Activity:
In the records below, find the line that contains "You are a computer-use agent. 1852x1010" and the line that contains "Task: Click the Share", then retype exactly those two lines and every line between them.

***

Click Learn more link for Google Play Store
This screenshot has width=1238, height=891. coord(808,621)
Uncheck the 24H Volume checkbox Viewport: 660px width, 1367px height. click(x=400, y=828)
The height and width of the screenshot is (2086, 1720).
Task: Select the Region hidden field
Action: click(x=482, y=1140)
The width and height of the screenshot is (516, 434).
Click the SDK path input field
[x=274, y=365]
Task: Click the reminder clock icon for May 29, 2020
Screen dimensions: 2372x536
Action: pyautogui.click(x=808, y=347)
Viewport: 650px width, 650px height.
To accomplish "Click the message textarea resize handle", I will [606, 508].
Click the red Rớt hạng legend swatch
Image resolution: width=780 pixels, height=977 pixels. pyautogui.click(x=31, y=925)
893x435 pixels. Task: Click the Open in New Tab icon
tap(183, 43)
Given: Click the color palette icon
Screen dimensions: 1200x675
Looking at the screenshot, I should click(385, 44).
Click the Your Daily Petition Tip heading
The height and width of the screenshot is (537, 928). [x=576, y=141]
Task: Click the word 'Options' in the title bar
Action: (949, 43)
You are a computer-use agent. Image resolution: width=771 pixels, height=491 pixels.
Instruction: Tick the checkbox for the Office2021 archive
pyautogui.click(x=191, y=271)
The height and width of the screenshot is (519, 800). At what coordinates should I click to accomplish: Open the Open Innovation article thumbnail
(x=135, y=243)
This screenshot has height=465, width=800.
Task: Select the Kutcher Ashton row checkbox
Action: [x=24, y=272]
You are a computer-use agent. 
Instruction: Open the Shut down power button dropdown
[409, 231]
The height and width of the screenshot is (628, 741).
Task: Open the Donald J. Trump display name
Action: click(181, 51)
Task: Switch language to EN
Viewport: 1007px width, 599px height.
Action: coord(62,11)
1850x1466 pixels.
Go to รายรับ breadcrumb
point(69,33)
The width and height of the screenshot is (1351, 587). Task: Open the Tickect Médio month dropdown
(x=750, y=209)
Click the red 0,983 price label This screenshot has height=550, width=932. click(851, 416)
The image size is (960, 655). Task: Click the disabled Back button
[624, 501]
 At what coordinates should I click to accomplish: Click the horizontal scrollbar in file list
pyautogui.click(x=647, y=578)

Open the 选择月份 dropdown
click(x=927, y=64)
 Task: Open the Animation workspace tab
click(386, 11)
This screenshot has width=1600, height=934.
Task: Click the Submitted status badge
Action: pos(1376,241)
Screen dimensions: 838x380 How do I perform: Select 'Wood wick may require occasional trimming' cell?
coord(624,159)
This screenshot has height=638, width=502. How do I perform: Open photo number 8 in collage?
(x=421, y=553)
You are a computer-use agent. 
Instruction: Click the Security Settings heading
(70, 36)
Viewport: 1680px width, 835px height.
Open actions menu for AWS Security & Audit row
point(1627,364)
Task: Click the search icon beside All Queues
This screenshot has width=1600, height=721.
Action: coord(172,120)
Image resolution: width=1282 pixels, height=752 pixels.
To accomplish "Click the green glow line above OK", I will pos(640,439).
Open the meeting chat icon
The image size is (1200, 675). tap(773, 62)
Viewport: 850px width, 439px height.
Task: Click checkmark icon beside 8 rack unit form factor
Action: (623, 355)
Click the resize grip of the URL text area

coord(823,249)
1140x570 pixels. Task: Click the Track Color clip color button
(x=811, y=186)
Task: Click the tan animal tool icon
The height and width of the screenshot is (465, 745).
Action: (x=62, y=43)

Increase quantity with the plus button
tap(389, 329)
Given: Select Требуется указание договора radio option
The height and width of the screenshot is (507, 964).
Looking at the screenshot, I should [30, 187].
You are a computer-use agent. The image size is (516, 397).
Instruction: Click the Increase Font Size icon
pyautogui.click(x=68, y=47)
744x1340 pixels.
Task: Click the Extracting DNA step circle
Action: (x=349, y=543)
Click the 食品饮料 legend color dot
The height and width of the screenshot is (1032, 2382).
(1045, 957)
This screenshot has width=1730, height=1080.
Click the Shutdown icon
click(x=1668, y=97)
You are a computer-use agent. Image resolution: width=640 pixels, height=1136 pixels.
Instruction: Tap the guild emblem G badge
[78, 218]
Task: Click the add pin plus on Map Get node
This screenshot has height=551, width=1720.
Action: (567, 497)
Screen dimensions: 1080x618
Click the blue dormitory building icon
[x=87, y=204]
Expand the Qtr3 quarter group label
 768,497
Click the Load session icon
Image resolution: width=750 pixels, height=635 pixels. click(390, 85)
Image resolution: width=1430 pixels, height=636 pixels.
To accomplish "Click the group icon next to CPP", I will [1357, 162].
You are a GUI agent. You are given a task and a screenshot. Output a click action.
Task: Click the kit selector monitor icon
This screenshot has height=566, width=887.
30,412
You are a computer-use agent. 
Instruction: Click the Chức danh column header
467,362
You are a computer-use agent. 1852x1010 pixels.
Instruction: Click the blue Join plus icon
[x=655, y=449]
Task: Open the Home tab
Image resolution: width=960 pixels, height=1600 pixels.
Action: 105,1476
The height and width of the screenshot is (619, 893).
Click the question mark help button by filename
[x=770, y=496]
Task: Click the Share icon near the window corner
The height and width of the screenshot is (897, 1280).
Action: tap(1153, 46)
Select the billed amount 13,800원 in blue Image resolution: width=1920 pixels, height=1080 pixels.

***

Finished task:
You are a computer-use agent. 1852x1010 pixels.
Instruction: Click the blue Join plus icon
[x=655, y=449]
Task: Open the Home tab
Image resolution: width=960 pixels, height=1600 pixels.
Action: 105,1476
The height and width of the screenshot is (619, 893).
Click the question mark help button by filename
[x=770, y=496]
Task: Click the Share icon near the window corner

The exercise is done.